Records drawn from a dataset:
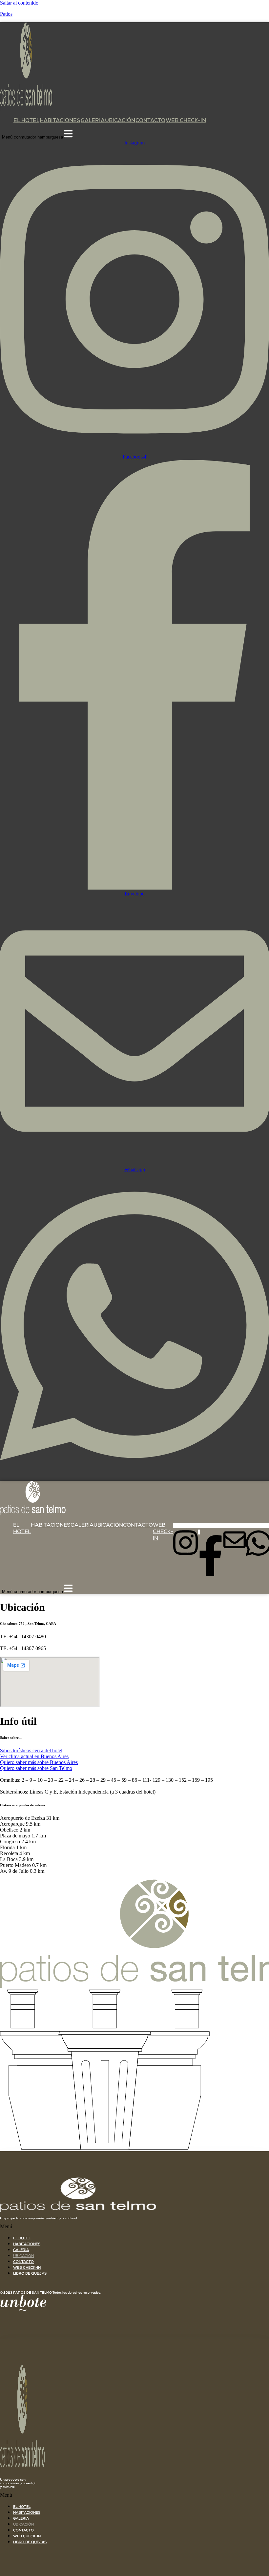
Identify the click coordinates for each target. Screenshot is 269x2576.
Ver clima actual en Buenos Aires (34, 1756)
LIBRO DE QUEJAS (30, 2274)
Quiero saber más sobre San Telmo (36, 1768)
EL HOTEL (26, 120)
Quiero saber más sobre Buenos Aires (39, 1762)
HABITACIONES (60, 120)
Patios (6, 14)
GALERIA (93, 120)
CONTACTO (150, 120)
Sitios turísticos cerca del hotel (31, 1750)
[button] (134, 2226)
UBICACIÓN (120, 120)
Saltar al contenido (19, 3)
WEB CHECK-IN (186, 120)
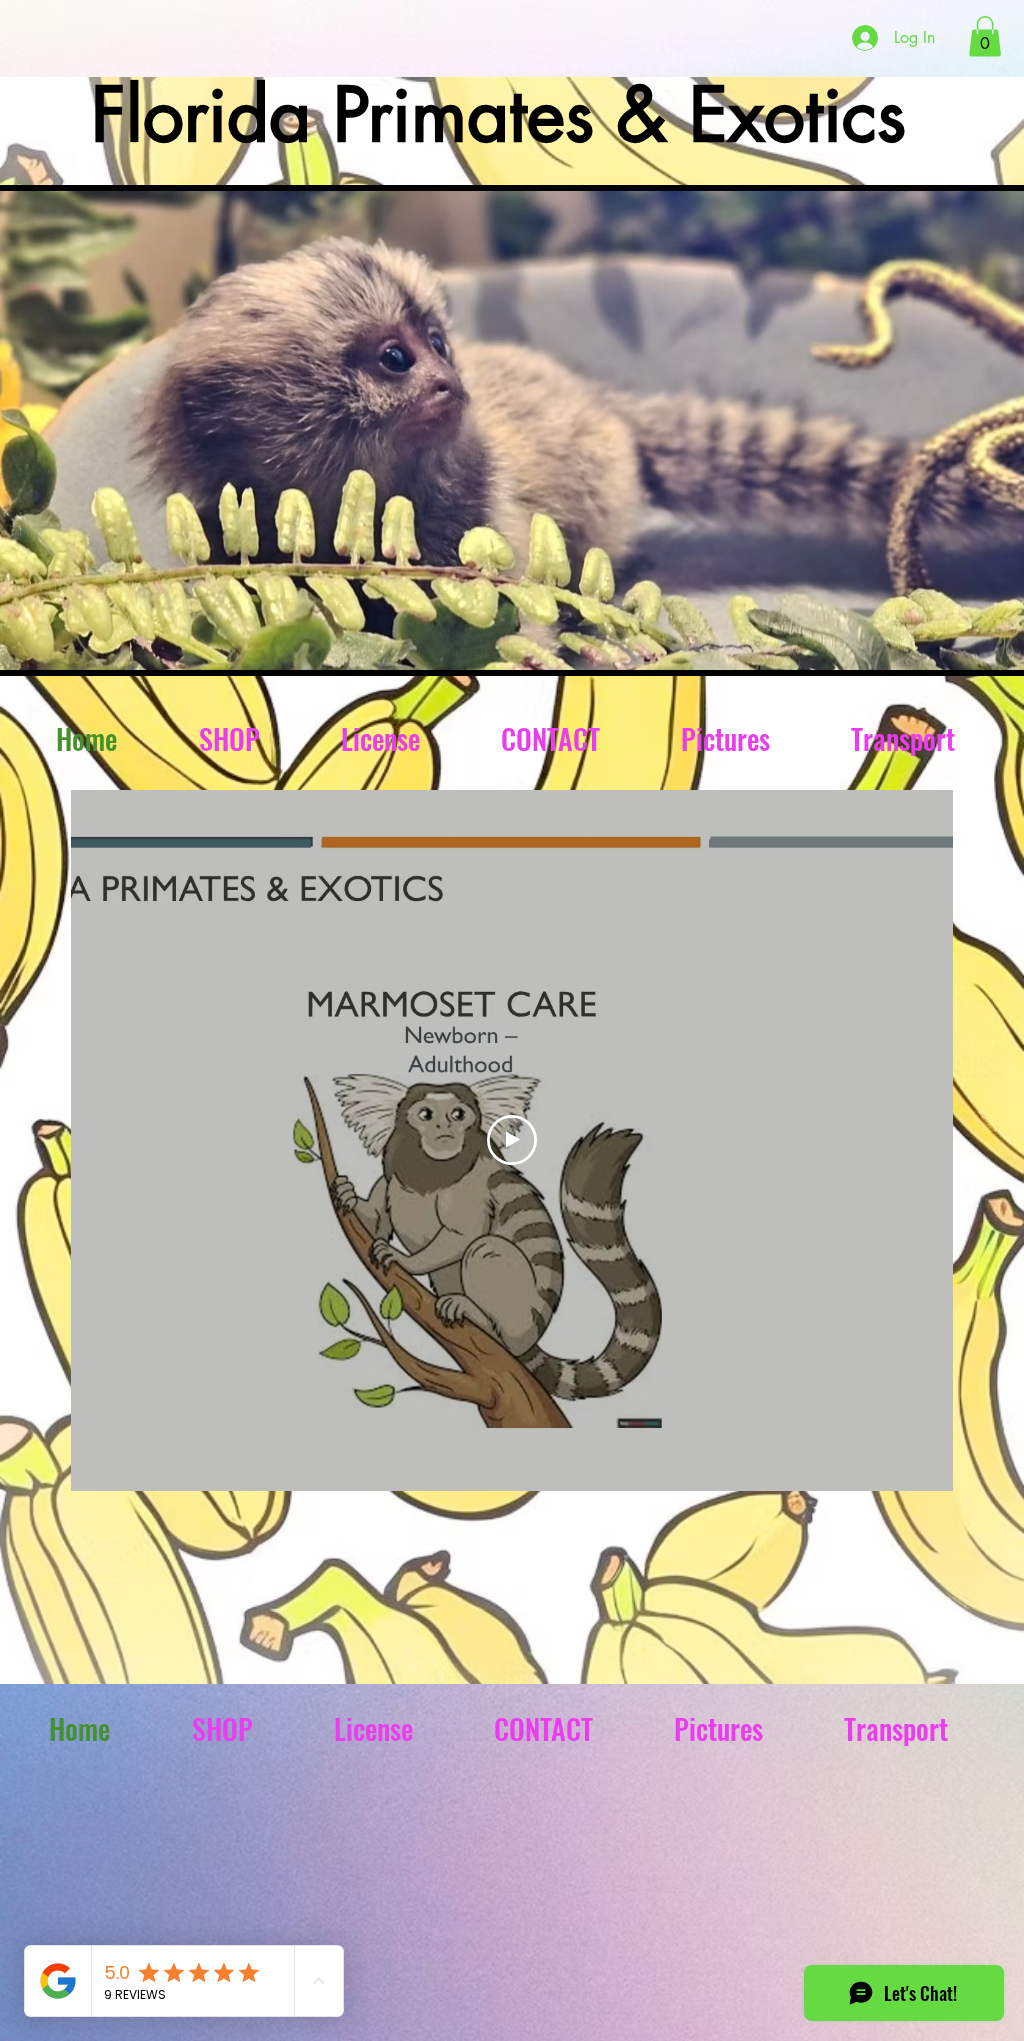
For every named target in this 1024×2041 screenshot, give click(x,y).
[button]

* [Exercise]:
The data must be reproduced exactly, and no picture may appear in the copy.

* [Written answer]:
Identify the click coordinates for each target. Screenshot is 269x2576.
Ver clima actual en Buenos Aires (34, 1756)
LIBRO DE QUEJAS (30, 2274)
Quiero saber más sobre San Telmo (36, 1768)
EL HOTEL (26, 120)
Quiero saber más sobre Buenos Aires (39, 1762)
HABITACIONES (60, 120)
Patios (6, 14)
GALERIA (93, 120)
CONTACTO (150, 120)
Sitios turísticos cerca del hotel (31, 1750)
[button] (134, 2226)
UBICACIÓN (120, 120)
Saltar al contenido (19, 3)
WEB CHECK-IN (186, 120)
For every named target in this 1024×2041 screenshot, give click(x,y).
[button]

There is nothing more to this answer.